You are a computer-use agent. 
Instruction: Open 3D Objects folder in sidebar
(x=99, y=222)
------------------------------
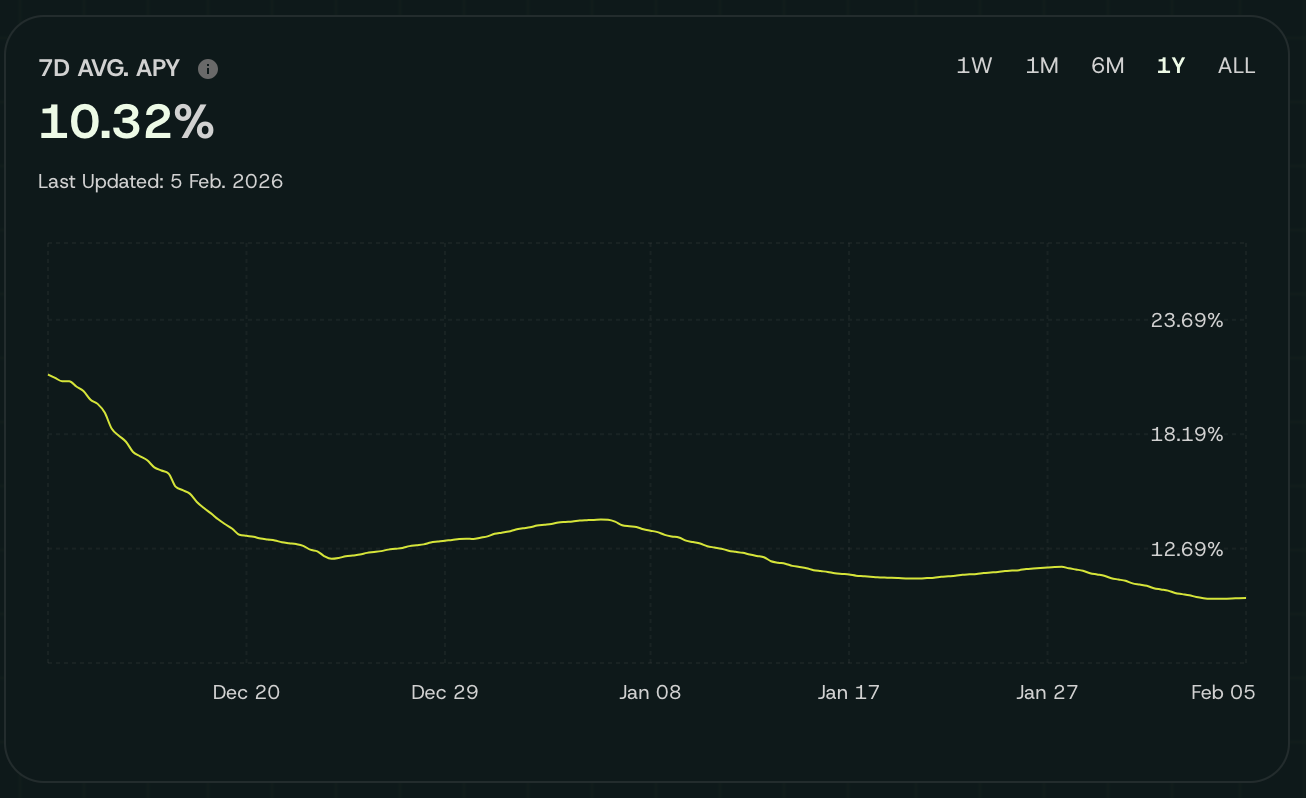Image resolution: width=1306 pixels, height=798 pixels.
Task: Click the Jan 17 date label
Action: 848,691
------------------------------
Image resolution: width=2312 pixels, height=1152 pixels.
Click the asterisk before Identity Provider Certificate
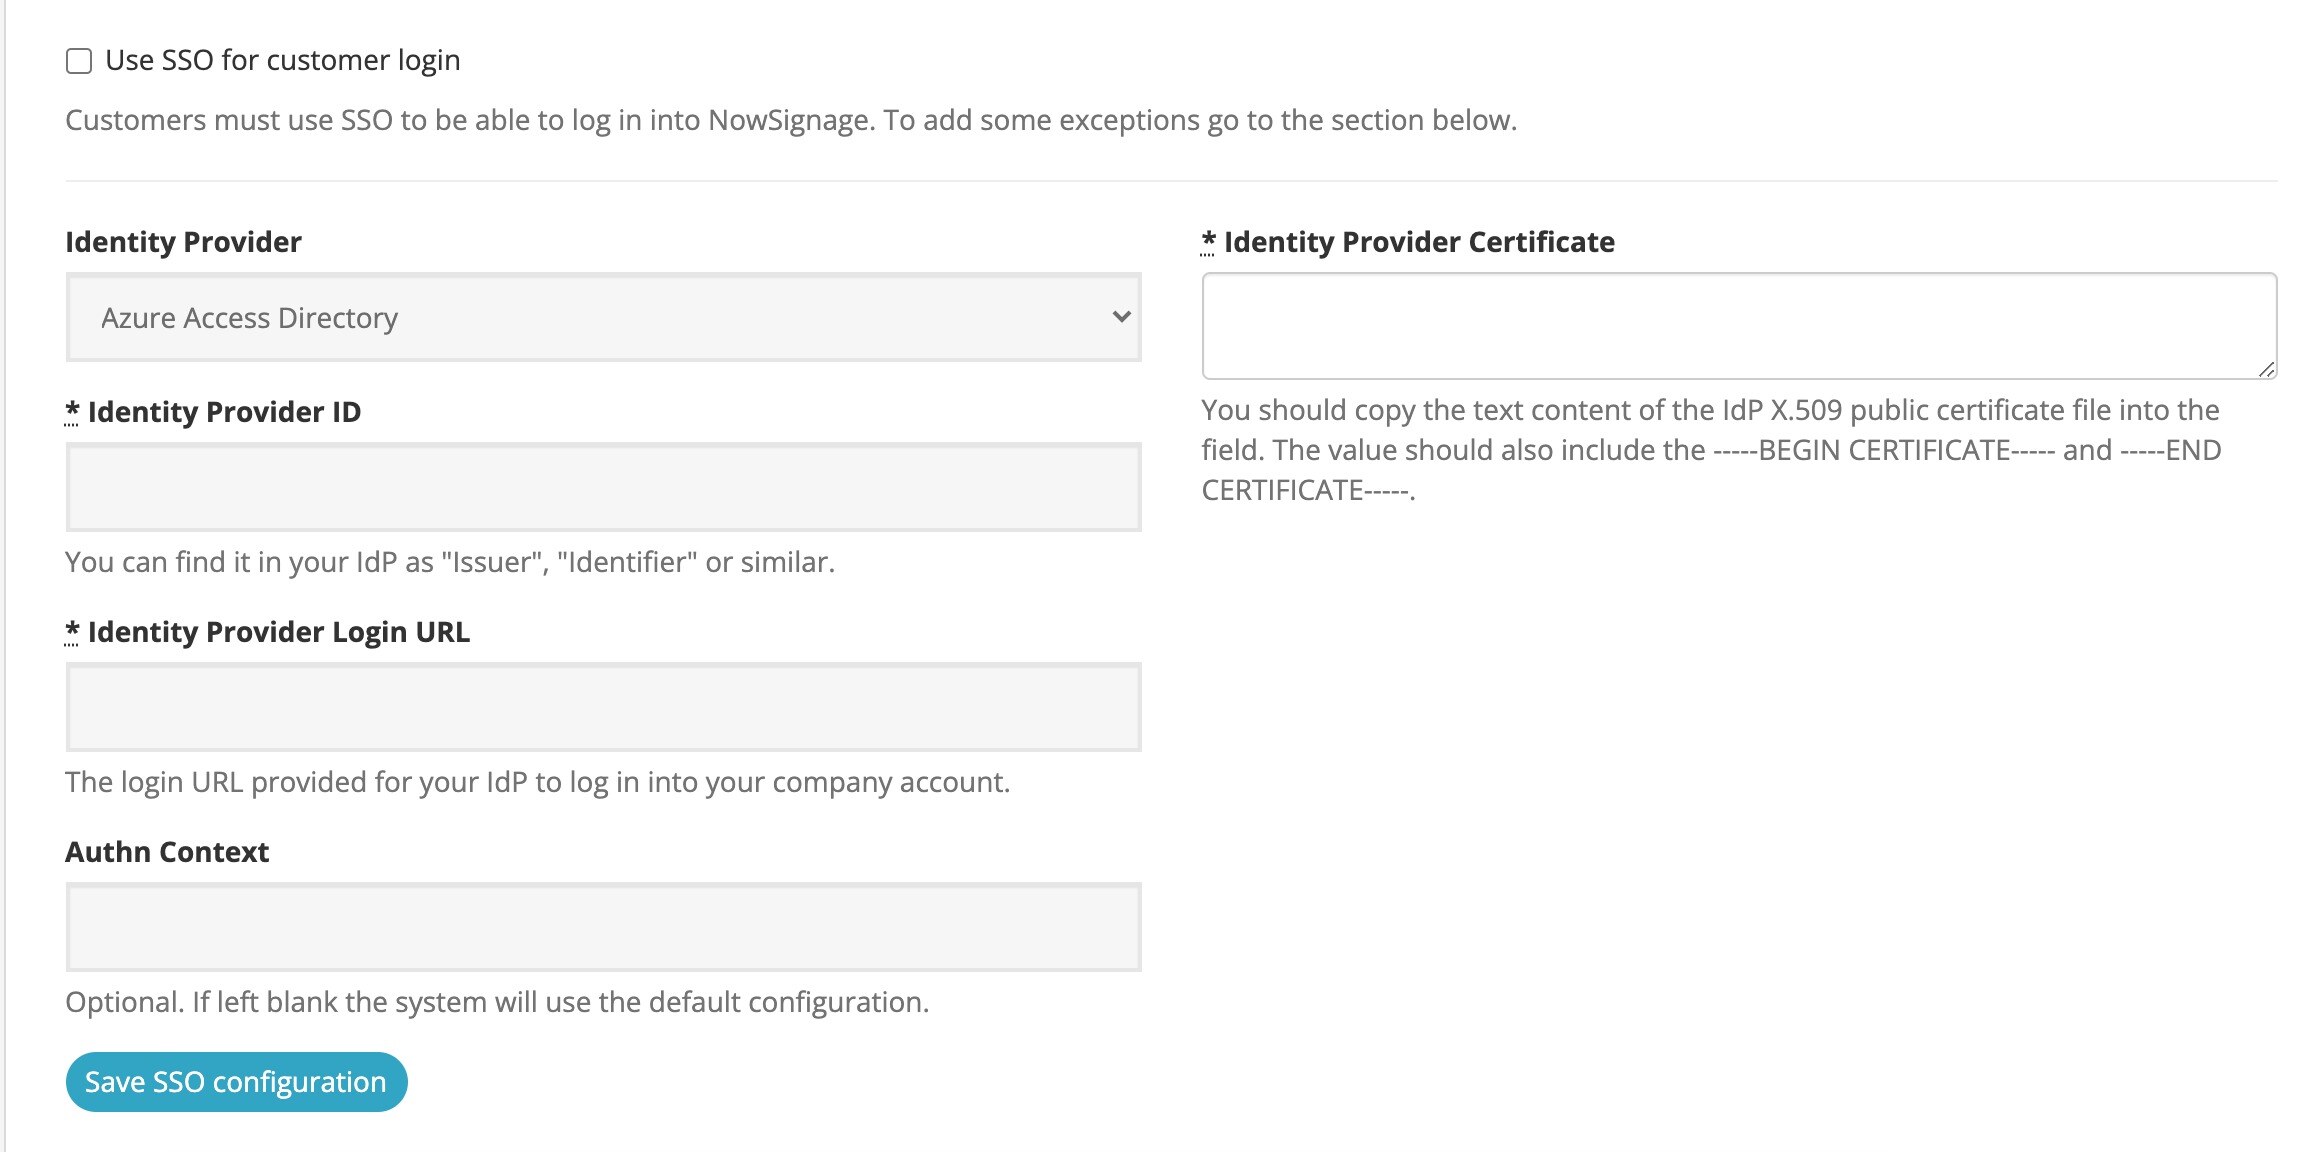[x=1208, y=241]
------------------------------
Report the number of lines above in which the word "Click" appears, giving only the number.

FULL OUTPUT:
2